If it is medically necessary, you may take FMLA leave intermittently, that is, in separate blocks of time for a single qualifying reason. When leave is needed for planned medical treatment, you must make a reasonable effort to schedule treatment so as not to unduly disrupt your employer’s operations. Importantly, FMLA leave to care for or bond with a newborn child or for a newly-placed adopted or foster child may only be taken intermittently with your employer’s approval and must conclude within 12 months after the birth or placement.
What Are Some Examples Of Illegal FMLA Interference Or Retaliation?
The following are some examples of illegal interference or retaliation under the FMLA:
- Refusing to authorize FMLA leave for an eligible employee
- Discouraging an employee from using FMLA leave
- Manipulating an employee’s work hours to avoid responsibilities under the FMLA
- Using an employee’s request for or use of FMLA leave as a negative factor in employment actions such as hiring, promotions, or disciplinary actions
- Counting FMLA leave under “no fault” attendance policies
Many times, it’s hard to figure out whether your employer is interfering with your FMLA rights or retaliating against you for exercising them.
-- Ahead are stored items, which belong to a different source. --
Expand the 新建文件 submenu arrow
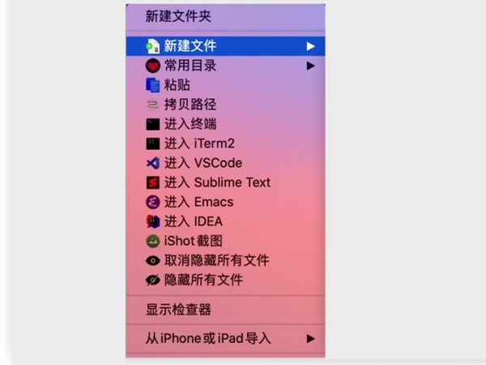This screenshot has height=365, width=486. [310, 46]
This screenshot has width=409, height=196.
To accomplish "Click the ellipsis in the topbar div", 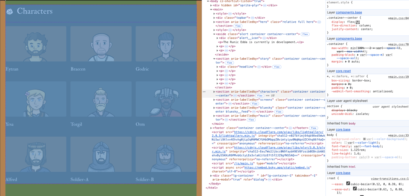I will coord(252,18).
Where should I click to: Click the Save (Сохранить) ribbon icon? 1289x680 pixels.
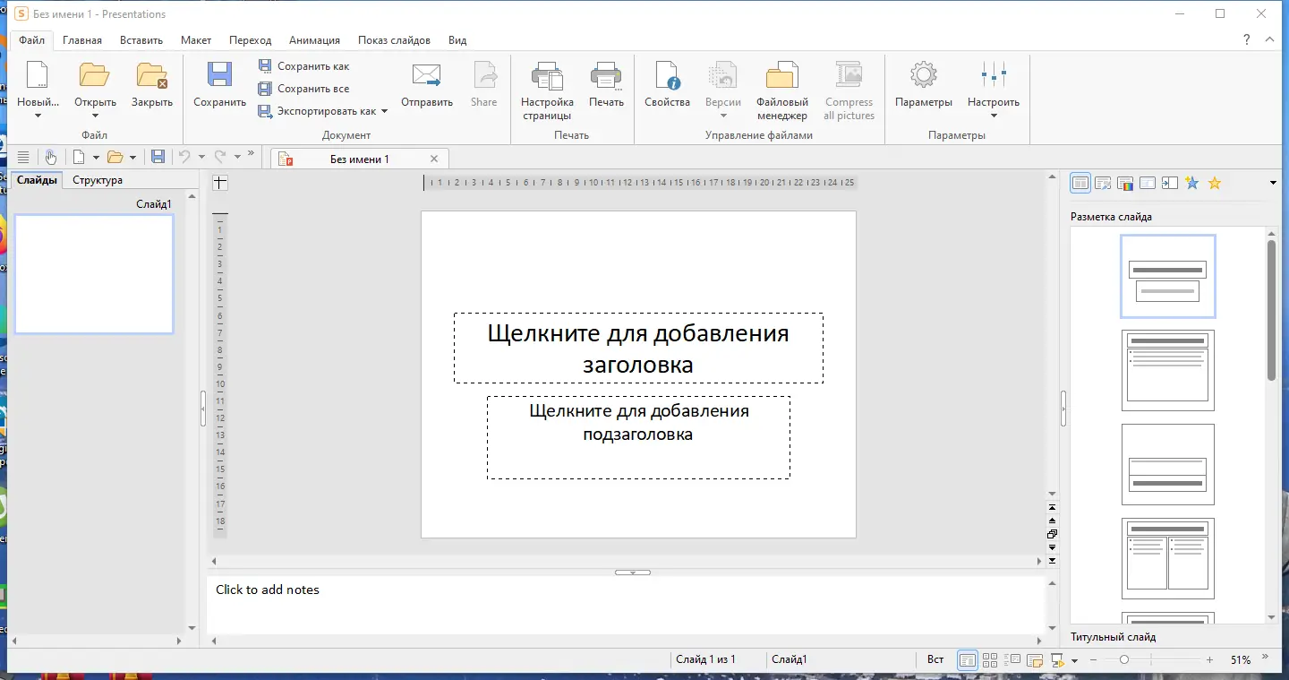click(x=219, y=76)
If you’re facing an uncertain medical leave issue at work, it’s always best to consult with an experienced Pennsylvania medical leave lawyer.
Can You Sue Your Employer For Denying A Request For FMLA Leave?
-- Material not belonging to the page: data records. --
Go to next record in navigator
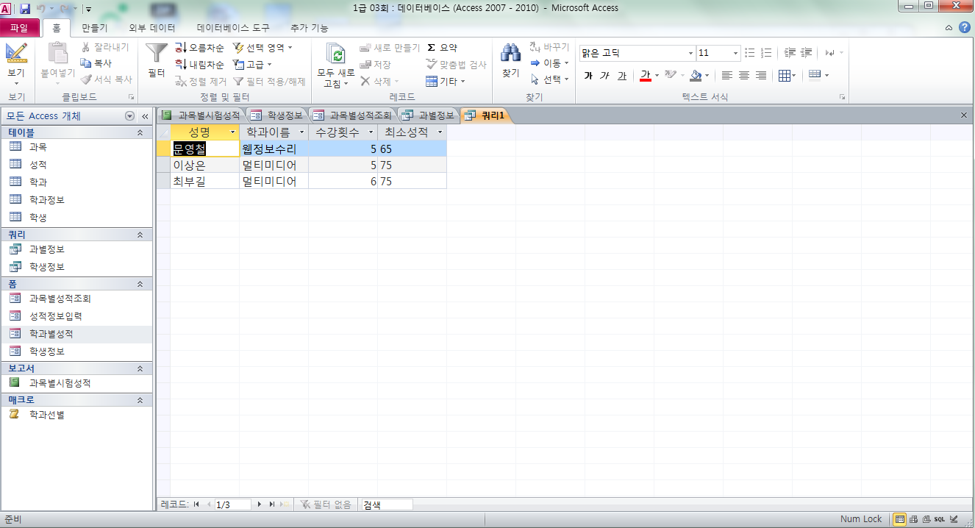 pyautogui.click(x=260, y=504)
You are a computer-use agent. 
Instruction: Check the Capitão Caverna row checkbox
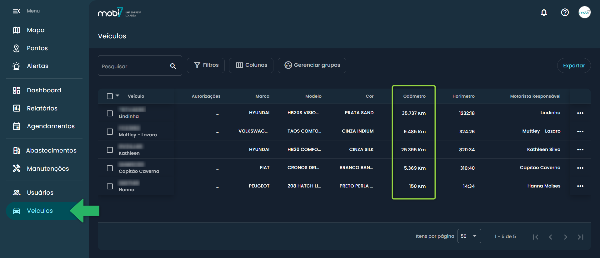(x=110, y=168)
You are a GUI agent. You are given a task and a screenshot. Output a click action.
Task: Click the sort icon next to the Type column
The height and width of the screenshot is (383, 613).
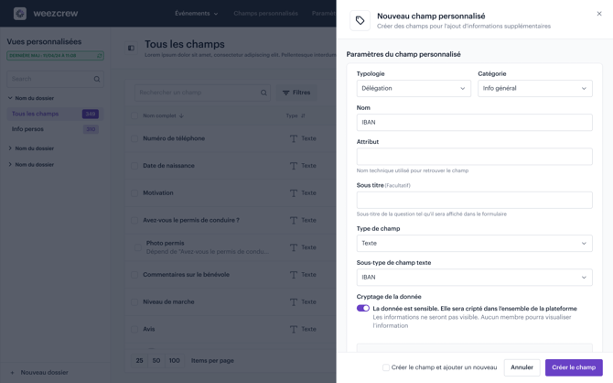tap(303, 116)
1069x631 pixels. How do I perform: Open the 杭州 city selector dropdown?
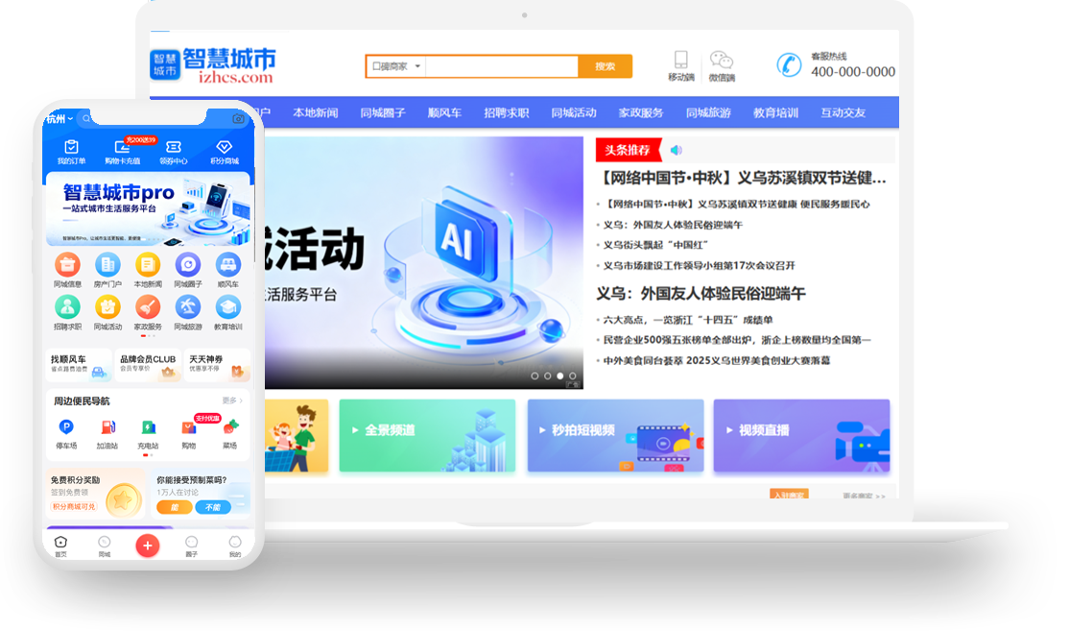tap(59, 119)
Yes. If you are an eligible employee of a covered employer and your employer denies your valid FMLA leave request, you can sue your employer for interference with your FMLA rights. To prove FMLA interference, you must typically prove two (3) things:
- You are entitled to FMLA leave
- Your employer interfered with your right to that benefit (e.g., by unjustifiably denying your request or retaliating against you for asking)
- Your employer’s interference caused harm (e.g., your inability to receive or provide needed medical care)
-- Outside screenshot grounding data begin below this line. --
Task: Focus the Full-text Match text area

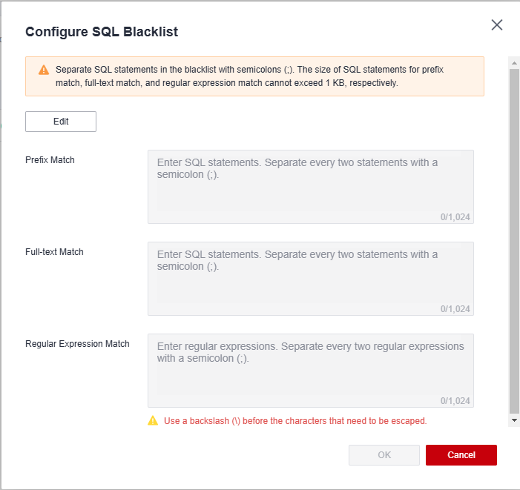Action: point(310,279)
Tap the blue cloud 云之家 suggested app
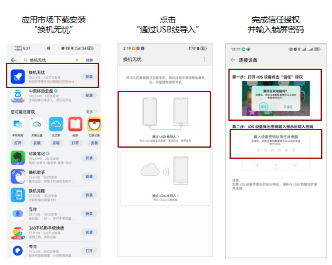This screenshot has width=332, height=265. coord(56,124)
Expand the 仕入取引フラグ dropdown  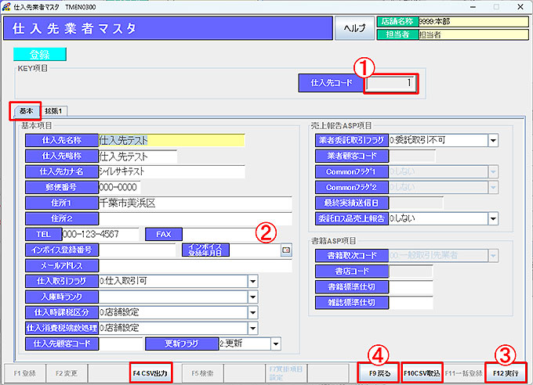[x=253, y=281]
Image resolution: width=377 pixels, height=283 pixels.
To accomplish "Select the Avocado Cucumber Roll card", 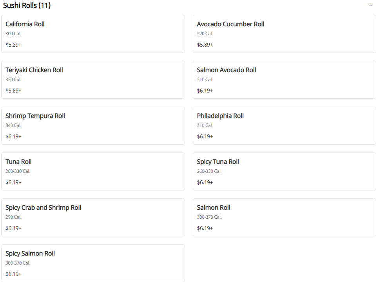I will tap(284, 34).
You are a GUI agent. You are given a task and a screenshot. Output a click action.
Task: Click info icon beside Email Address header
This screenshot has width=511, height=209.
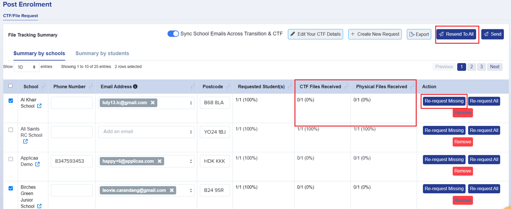135,86
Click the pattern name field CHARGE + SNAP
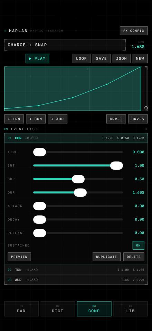Screen dimensions: 152x331 tap(65, 45)
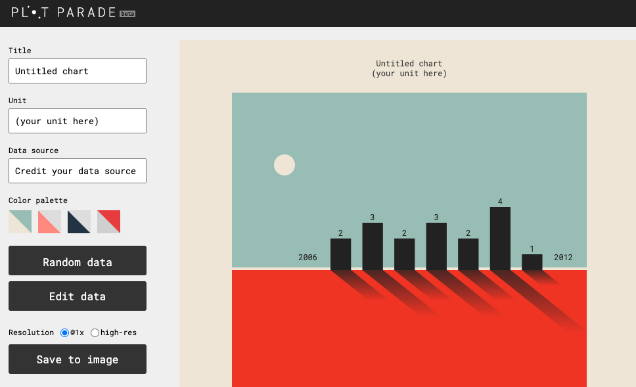Click the Untitled chart heading above plot

pyautogui.click(x=409, y=64)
Can You Sue Your Employer For Retaliating Against You Because You Used Or Requested FMLA Leave?
Yes. The FMLA’s regulations prohibit covered employers from retaliating against employees for exercising, or attempting to exercise, their FMLA rights. That means your employer cannot fire you, demote you, or take any negative action against you because you used or requested FMLA leave. In addition, your covered employer is prohibited from taking any negative action against you because you filed an FMLA complaint in court or with the U.S. Department of Labor.
How Long Do You Have To File An FMLA Lawsuit Against Your Employer?
Generally, you have two years from the date of your employer’s FMLA interference or retaliation to file a lawsuit in court. If your employer willfully violated the FMLA, this deadline is extended to three years.
What Kind Of Damages Can Be Recovered For A FMLA Interference Or Retaliation Claim?
There are three kinds of money damages you can usually recover for your FMLA interference or retaliation claim:
Back pay: these are the wages, salary, and/or benefits you lost as a result of your employer’s illegal retaliation or interference. Back pay covers such lost earnings from the date of termination (or other action by your employer) to the date of the judgment in your case.
Front pay: these are wages, salary, and/or benefits you will lose in the future as a result of your employer’s illegal retaliation or interference (from the date of the judgment to some point in the future). For example, if you’re unlikely to find a new job for another year, you may be awarded front pay for that year.
Liquidated damages: these are amounts automatically awarded unless your employer can show that it acted in good faith. For example, if your employer can show that it made an honest mistake when it denied you leave, you will not be awarded liquidated damages. Liquidated damages under the FMLA are equal to the amount you win in lost back pay.